13 septiembre, 2018
David Blay Tapia
El emprendimiento va ligado casi siempre a las personas jóvenes (salvo en el movimiento ‘oldpreneur’, donde gente de mediana edad decide establecerse por su cuenta tras una larga vida laboral anterior). Sin embargo, apenas se habla del concepto ‘startup’ al referirnos a restaurantes, cuando cada apertura es una nueva empresa en sí misma.
Habitualmente, el trayecto de un cocinero joven es muy similar en todos los casos: se forma, pasa por las cocinas de numerosos chefs y, en un momento determinado, busca iniciar un proyecto personal. Aunque existen casos de vinculación permanente a un nombre de mayor status, casi siempre aparece el momento vital de querer probarse a uno mismo.
Lo que no es tan común es aunar una doble titulación, apostar por abrir algo con menos de 30 años y hacerlo fuera de los ‘circuitos tradicionales’. Esto es, en una población limítrofe con una capital que pueda congregar gente de las cercanías pero también hacerse atractivo para que aquellos que disponen de una mayor oferta se planteen desplazarse hasta allí.
Carles López, que todavía no se ha hecho un nombre mediático pero sí en los paladares de muchos comensales, se formó como otros muchos en el CDT de Valencia. De ahí fue pasando por diversas cocinas en la ciudad hasta llegar al Chalet de Montjuic en Barcelona, donde estuvo seis meses antes de trabajar con Josep Quintana o dirigir la cocina de Alejandro Platero.
Su segunda etapa, esta ya universitaria, tuvo lugar en el País Vasco, donde cursó el Master de Cocina del Basque Culinary Center. Hilario Arbelaitz en Zuberoa le acogería en sus seis primeros meses de trabajo en Euskadi, pero lo propio ya le planteaba la necesidad de individualizarse y dirigió la apertura del restaurante Viento Sur en pleno centro de San Sebastián.
Aun así, la tierra tira incluso a los que históricamente dicen que no sufren de ‘saudade’. Y en 2016 regresó con un concepto en la cabeza: gastronomía tradicional y arroces de primer nivel pero salpicado de las influencias que le habían marcado en su trayectoria hasta entonces. Y encontró un local en La Cañada llamado Sal Fina, al que cambió el nombre y el concepto para convertirlo en Al Grano. Una declaración de intenciones.

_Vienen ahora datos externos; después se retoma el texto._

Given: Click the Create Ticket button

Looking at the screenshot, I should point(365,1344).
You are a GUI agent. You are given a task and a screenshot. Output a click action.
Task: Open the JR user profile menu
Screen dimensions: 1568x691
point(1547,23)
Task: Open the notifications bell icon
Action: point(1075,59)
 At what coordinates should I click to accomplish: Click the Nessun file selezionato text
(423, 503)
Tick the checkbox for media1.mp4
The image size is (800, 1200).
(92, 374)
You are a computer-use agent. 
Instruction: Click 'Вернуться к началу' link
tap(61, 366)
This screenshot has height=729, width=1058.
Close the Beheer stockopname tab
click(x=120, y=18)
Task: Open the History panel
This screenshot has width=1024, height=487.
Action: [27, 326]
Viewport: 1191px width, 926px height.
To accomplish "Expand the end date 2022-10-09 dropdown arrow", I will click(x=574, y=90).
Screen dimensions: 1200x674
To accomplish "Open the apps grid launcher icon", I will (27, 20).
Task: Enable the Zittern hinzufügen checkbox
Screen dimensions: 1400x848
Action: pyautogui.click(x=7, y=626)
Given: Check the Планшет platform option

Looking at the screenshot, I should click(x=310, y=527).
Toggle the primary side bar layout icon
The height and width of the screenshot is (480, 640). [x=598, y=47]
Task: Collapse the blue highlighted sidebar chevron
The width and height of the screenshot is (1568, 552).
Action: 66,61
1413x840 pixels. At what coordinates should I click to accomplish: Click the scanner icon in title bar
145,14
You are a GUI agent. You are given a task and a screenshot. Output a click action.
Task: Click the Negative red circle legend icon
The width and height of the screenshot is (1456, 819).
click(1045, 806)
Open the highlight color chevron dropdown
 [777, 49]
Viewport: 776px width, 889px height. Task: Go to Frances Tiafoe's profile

Su primera decisión fue acompañarse en la sala por Sonia Lluch, con experiencia en Saiti y en Donosti. La segunda, establecerse en un lugar no muy grande que permitiera iniciar la andadura con los gastos controlados, algo que le inculcaron a fuego en su segundo periplo como estudiante. Y la tercera, sorprender con platos que atrajeran un público no demasiado acostumbrado a restaurantes de esa índole en la zona o a desplazarse varios kilómetros.
Año y medio después, muchas personas cogen su coche para pedir un esgarraet a la llama con capellanet, takoyakis, alitas de pollo deshuesadas con salsa barbacoa casera y, sobre todo, propuestas como la fideuà de carrilleras, curry rojo, brocoli y tirabeques o el arroz de cigalas y blanquet de Ontinyent.
Aunque muchas veces creamos lo contrario, no todo el talento está en la ciudad. Y, en ocasiones, ni siquiera quiere ubicarse allí. Hay públicos muy diversos en muchas zonas de la región. Y éste, unido a la juventud de su protagonista, es un ejemplo claro de cómo crece la gastronomía también fuera de los círculos habituales.